Ele cita a violação da jornada
legal, a necessidade de adequação do ambiente de trabalho, as dificuldades de
organização sindical e também a baixa remuneração, de centavos por hora, diante
do alto volume de tarefas ou de horas disponíveis para o trabalho nas
plataformas.
"Temos denúncias diversas
que questionam a ausência total e completa de direitos a esses
trabalhadores", informou, reverberando as constatações do Fairwork.
De acordo com Castilho, as plataformas tratam os trabalhadores como colaboradores autônomos, independentes, o que na prática significa negar direitos que os trabalhadores no Brasil conquistaram, como férias, 13º e o direito ao descanso remunerado, previstos para aqueles formalizados, com carteira assinada.
Castilho defende que, na ausência
de normas regulatórias para o setor, a legislação nacional, no caso do Brasil,
seja aplicada.
Plataformas tratam os trabalhadores como colaboradores autônomos, independentes, o que na prática significa negar direitos - Foto : Marcelo Camargo/Agência Brasil
"O inaceitável é que esses trabalhadores não sejam contemplados com nenhum direito, enquanto se aguarda a regulação".
Na avaliação do procurador,
deveria haver também um compromisso ético das próprias plataformas com os
trabalhadores.
"A gente vive em uma sociedade capitalista, de mercado, essas são as regras do jogo.
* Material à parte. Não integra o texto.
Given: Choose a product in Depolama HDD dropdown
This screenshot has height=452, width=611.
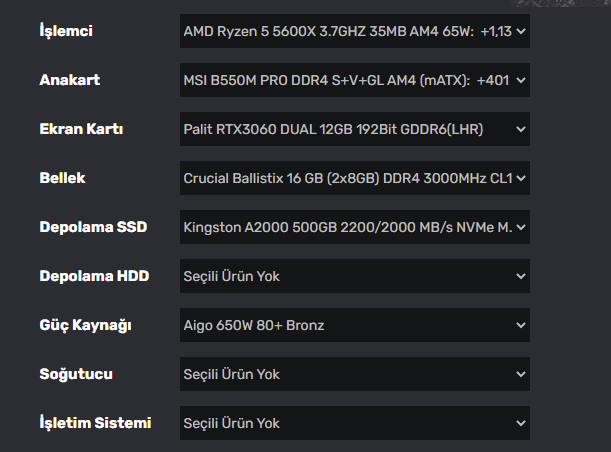Looking at the screenshot, I should coord(354,276).
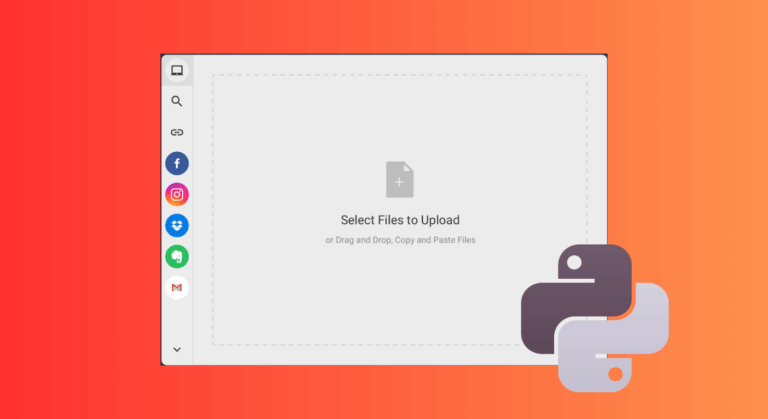Select the My Device laptop icon
Viewport: 768px width, 419px height.
[x=177, y=70]
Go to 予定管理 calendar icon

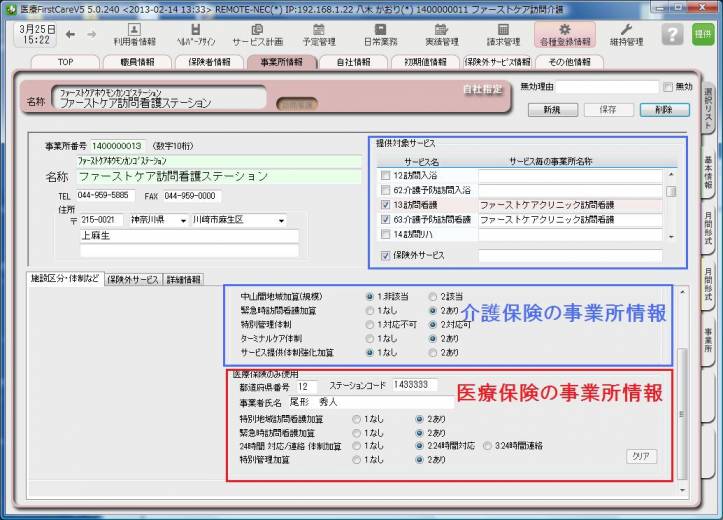pyautogui.click(x=319, y=35)
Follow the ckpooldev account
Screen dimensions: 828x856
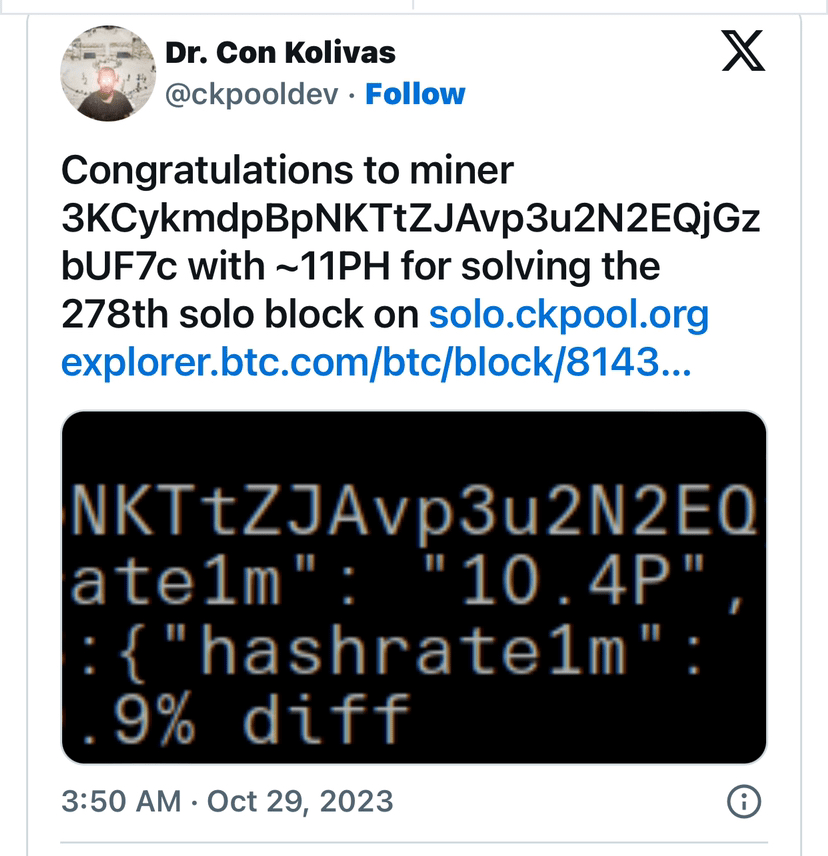[415, 94]
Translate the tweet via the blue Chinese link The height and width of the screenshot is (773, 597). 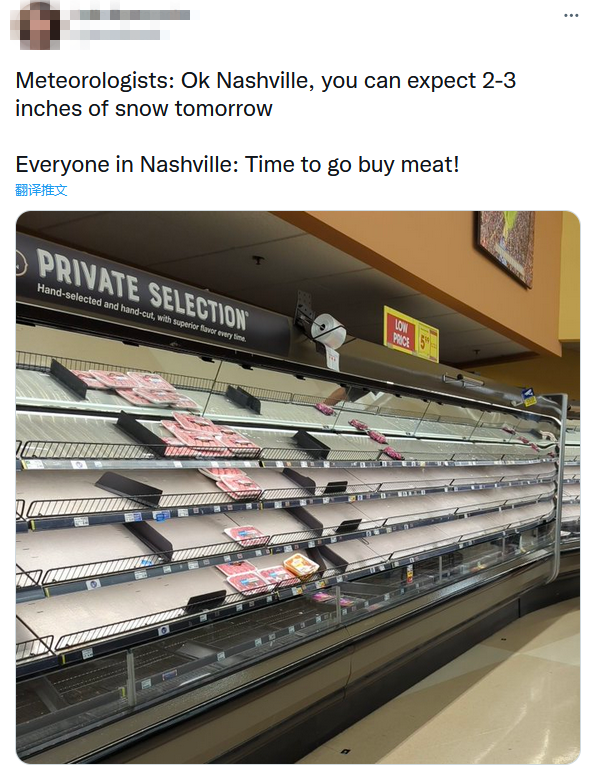[41, 190]
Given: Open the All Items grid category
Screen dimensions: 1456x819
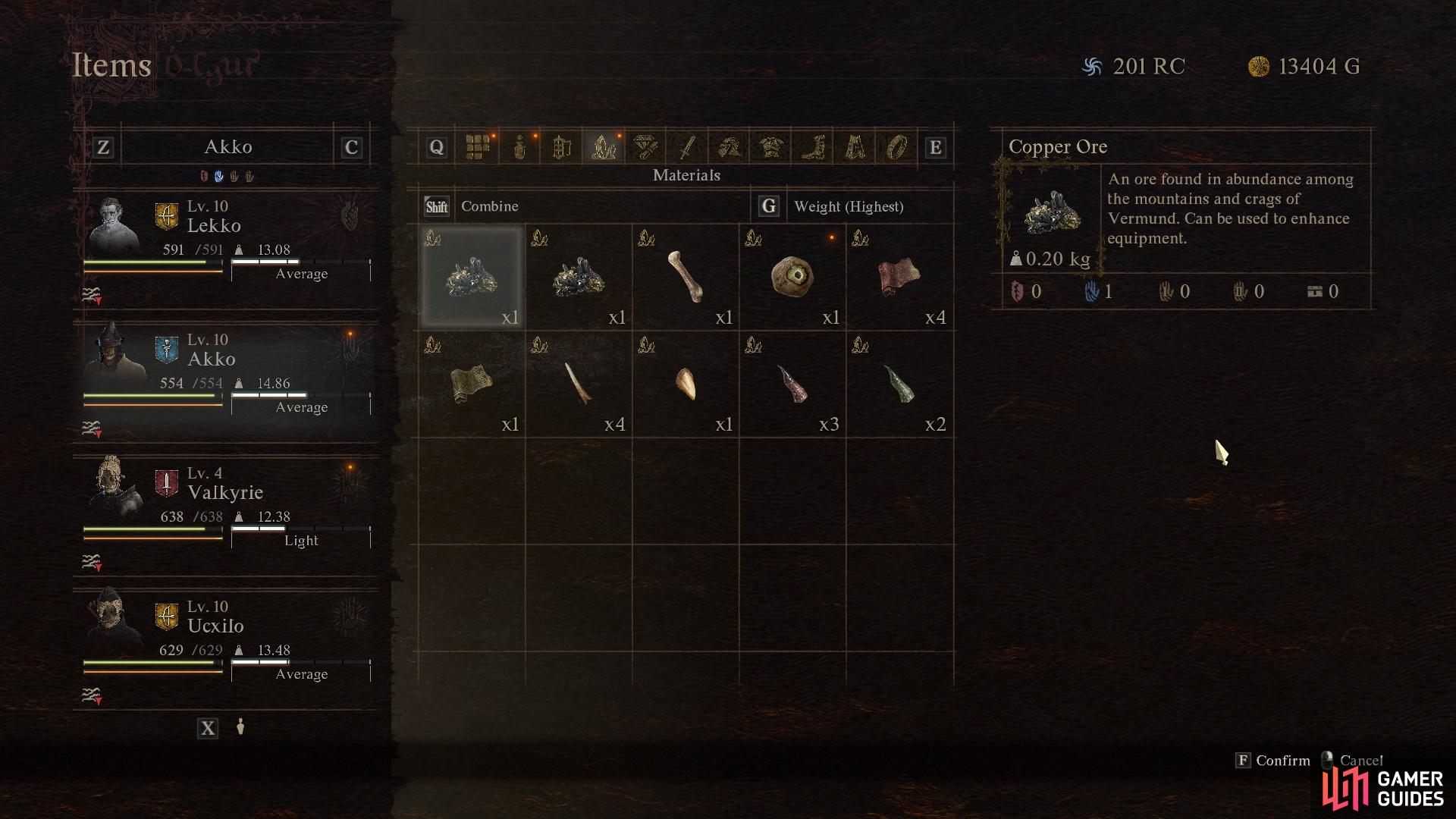Looking at the screenshot, I should click(x=477, y=147).
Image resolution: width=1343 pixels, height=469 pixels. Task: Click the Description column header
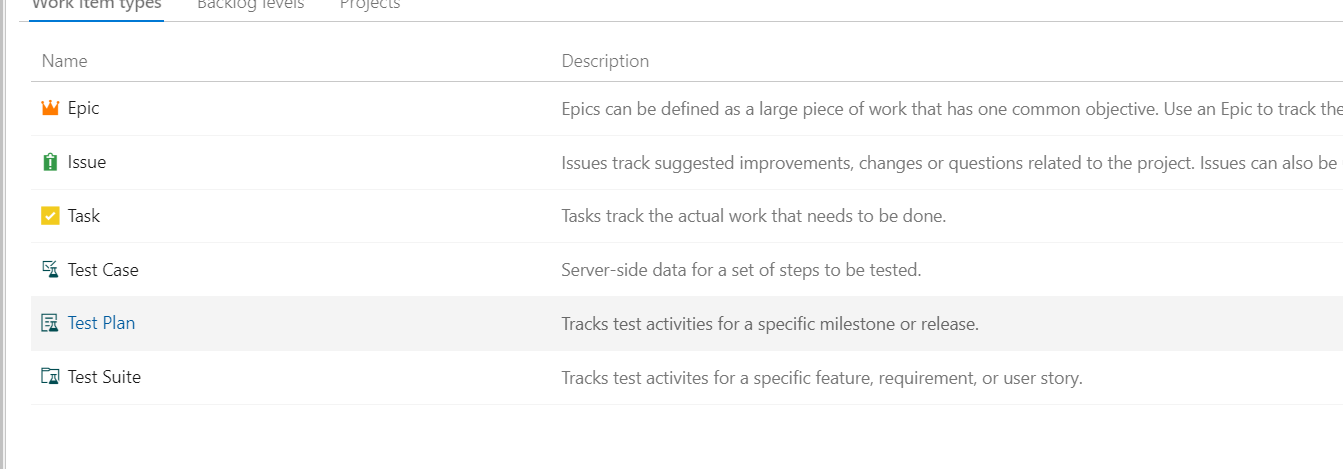pyautogui.click(x=605, y=61)
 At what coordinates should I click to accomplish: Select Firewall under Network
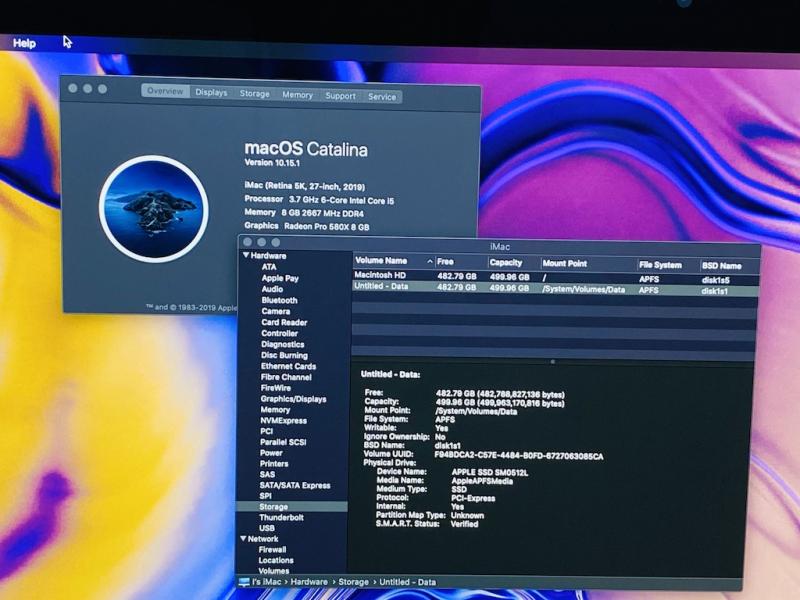[272, 550]
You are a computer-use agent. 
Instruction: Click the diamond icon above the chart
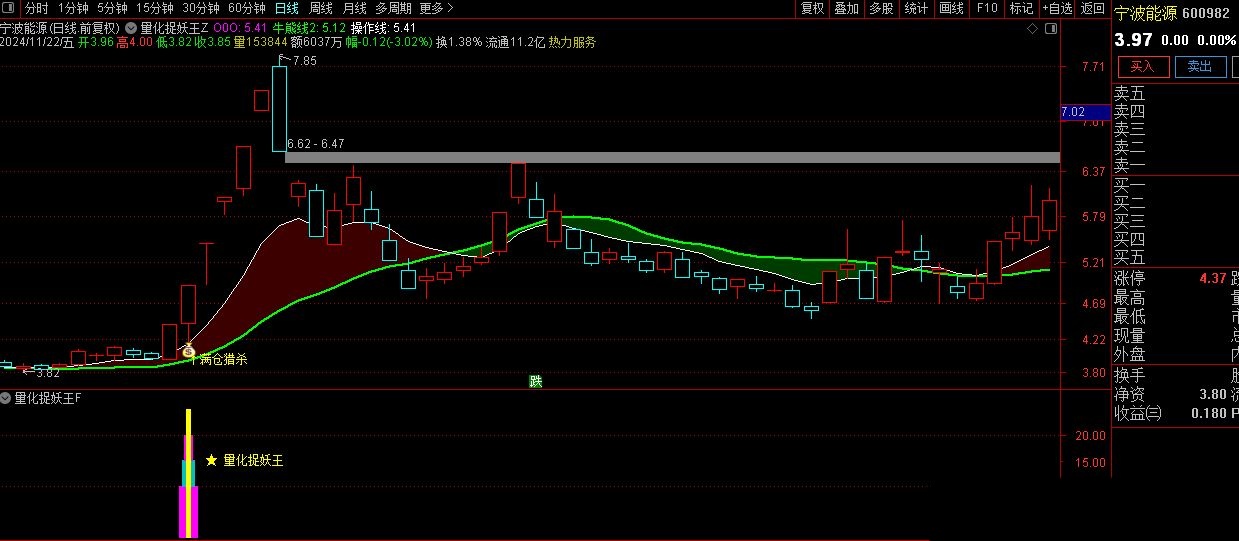(1033, 29)
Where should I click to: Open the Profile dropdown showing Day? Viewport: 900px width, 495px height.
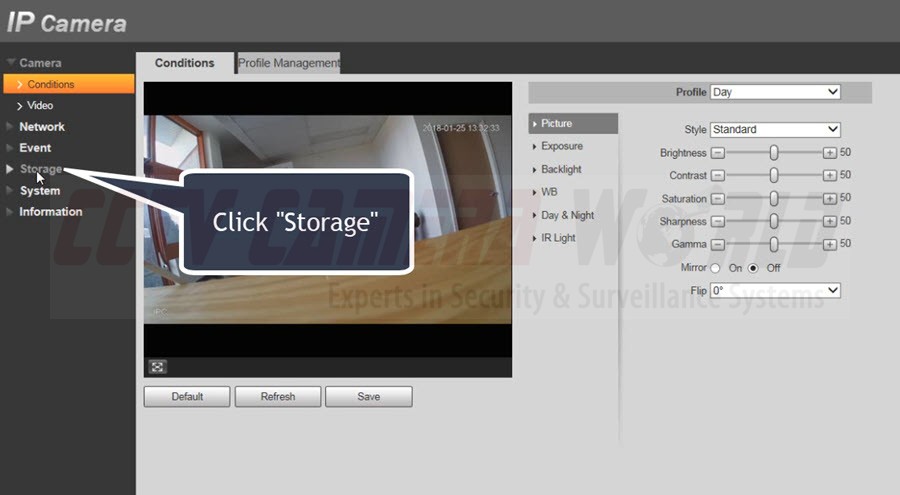point(775,92)
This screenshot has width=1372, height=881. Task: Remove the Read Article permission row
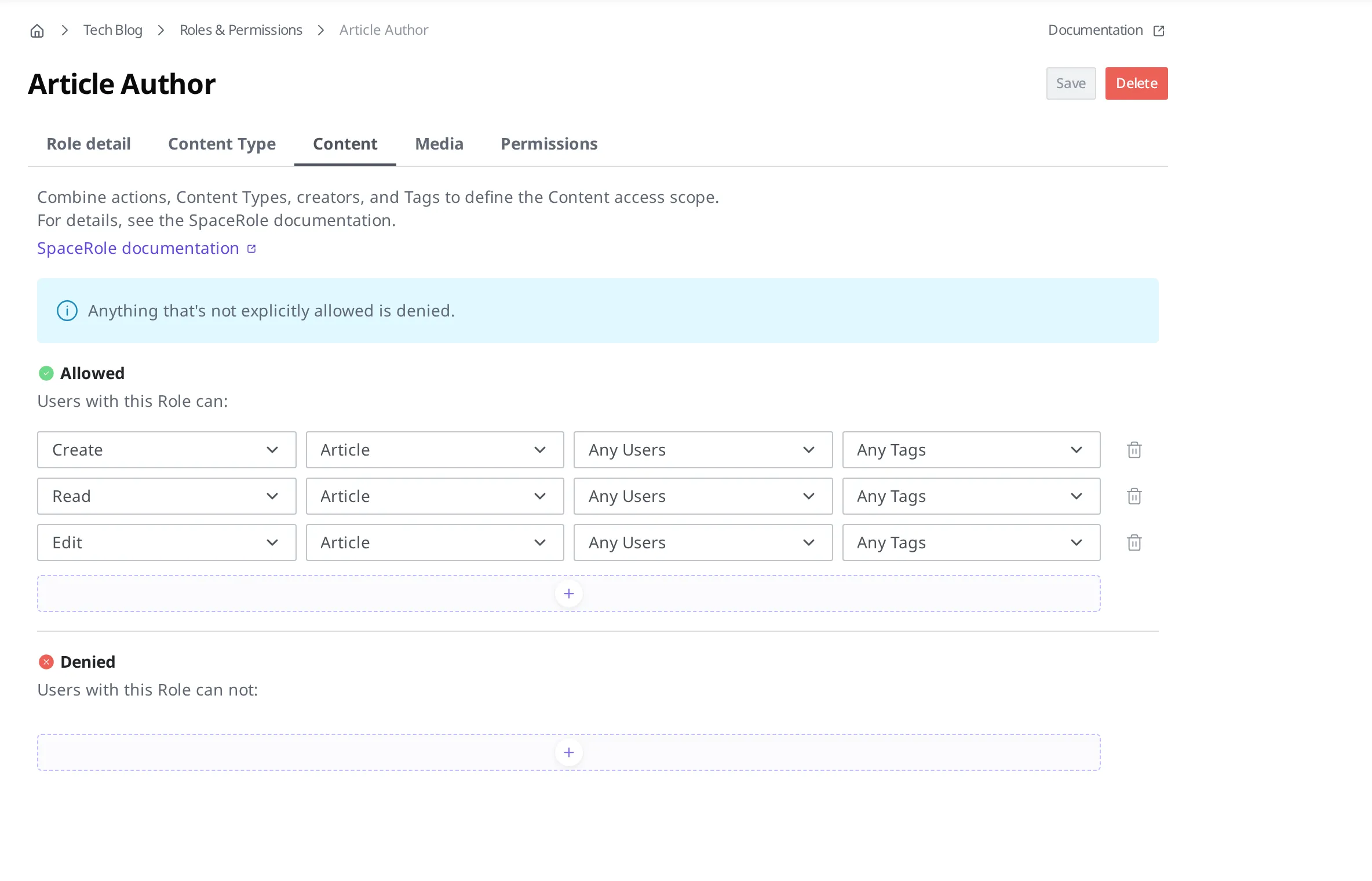(x=1134, y=496)
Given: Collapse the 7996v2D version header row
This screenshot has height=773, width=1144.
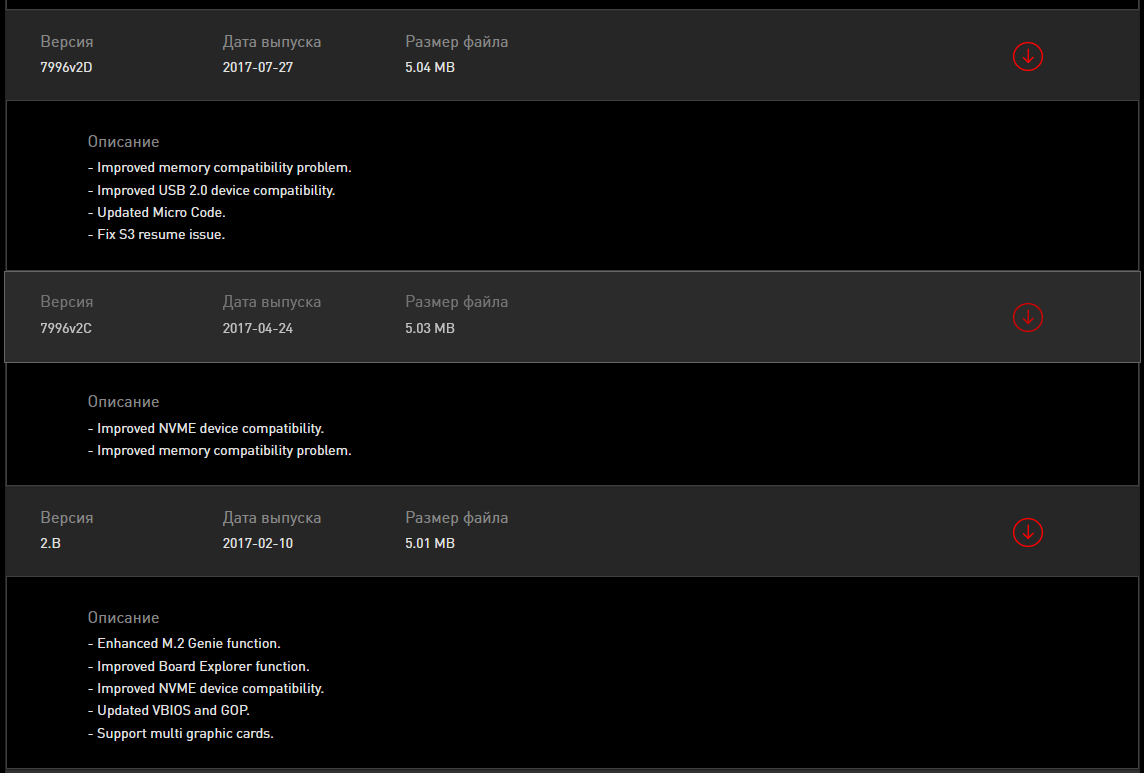Looking at the screenshot, I should [700, 56].
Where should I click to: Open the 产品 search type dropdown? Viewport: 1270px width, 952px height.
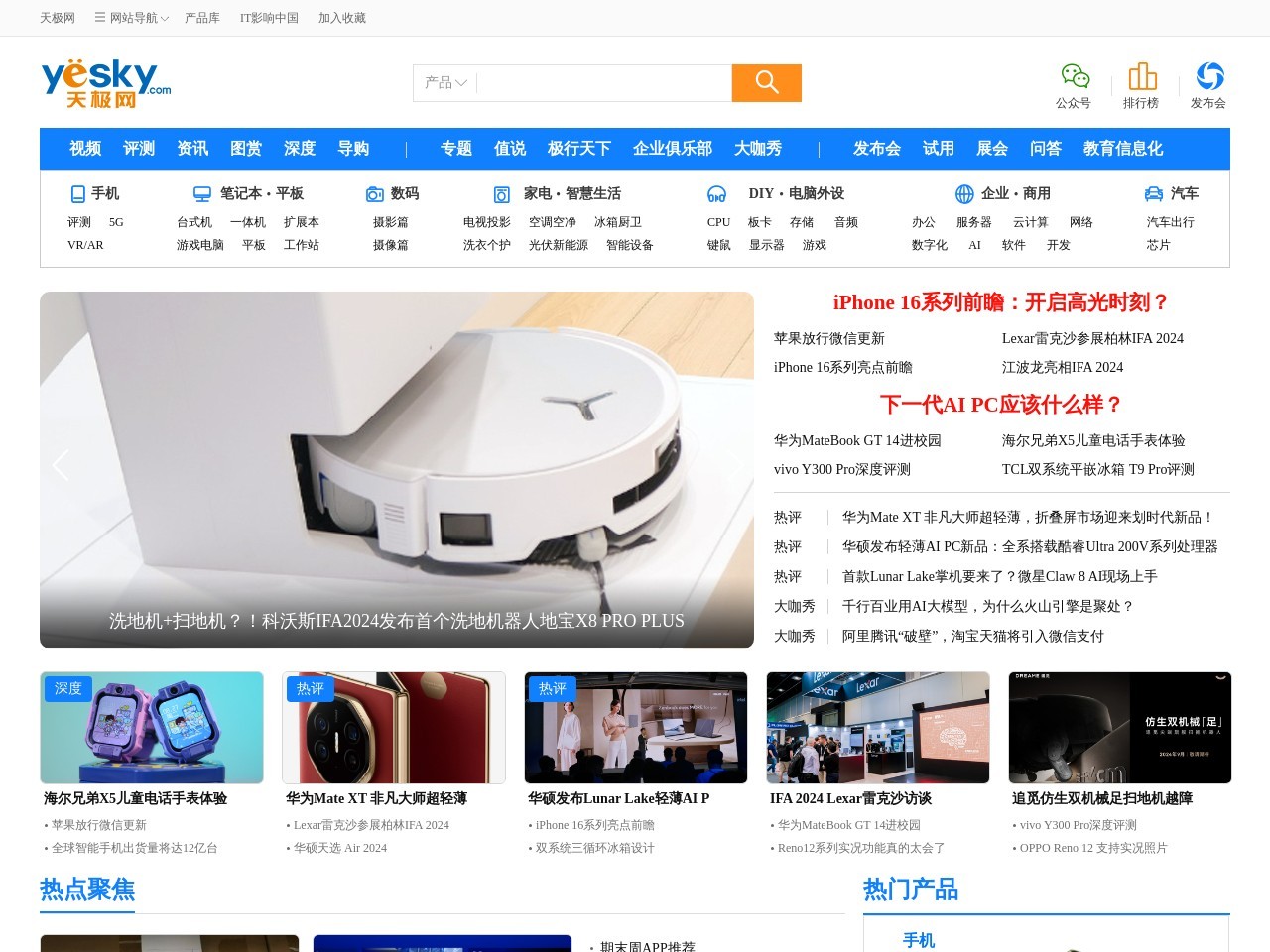[x=444, y=83]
A questão toda é que há um componente ético nas relações sociais e as pessoas não podem ser exploradas nos seus direitos, em sua dignidade, trabalhando em ambientes inseguros e insalubres para que outras tenham lucros exorbitantes".
A partir do projeto Fairwork,
realizado desde 2023, foi oferecido suporte às plataformas para que se
adequassem a padrões mínimos de trabalho justo, e 56 melhorias foram feitas.
As ações vão da atualização de
contratos até a melhoria na resolução de disputas e transparência. No entanto,
as mudanças ficaram restritas a poucas empresas.
Este ano, a Fairwork convidou as
16 plataformas investigadas para comentar a pesquisa. Somente três responderam,
a ComeUp, a Scale/Remotasks e a Translated. Elas reconheceram problemas e
informaram que continuam com o compromisso de melhorar as condições. As demais
não responderam.
Foram investigadas a Fiverr, SoyFreelancer, Appen, Clickworker, PeoplePerHour, Upwork, Freelancer, Microworkers, Prolific, Terawork, Creative Words e Elharefa, além da Amazon Mechanical Turk.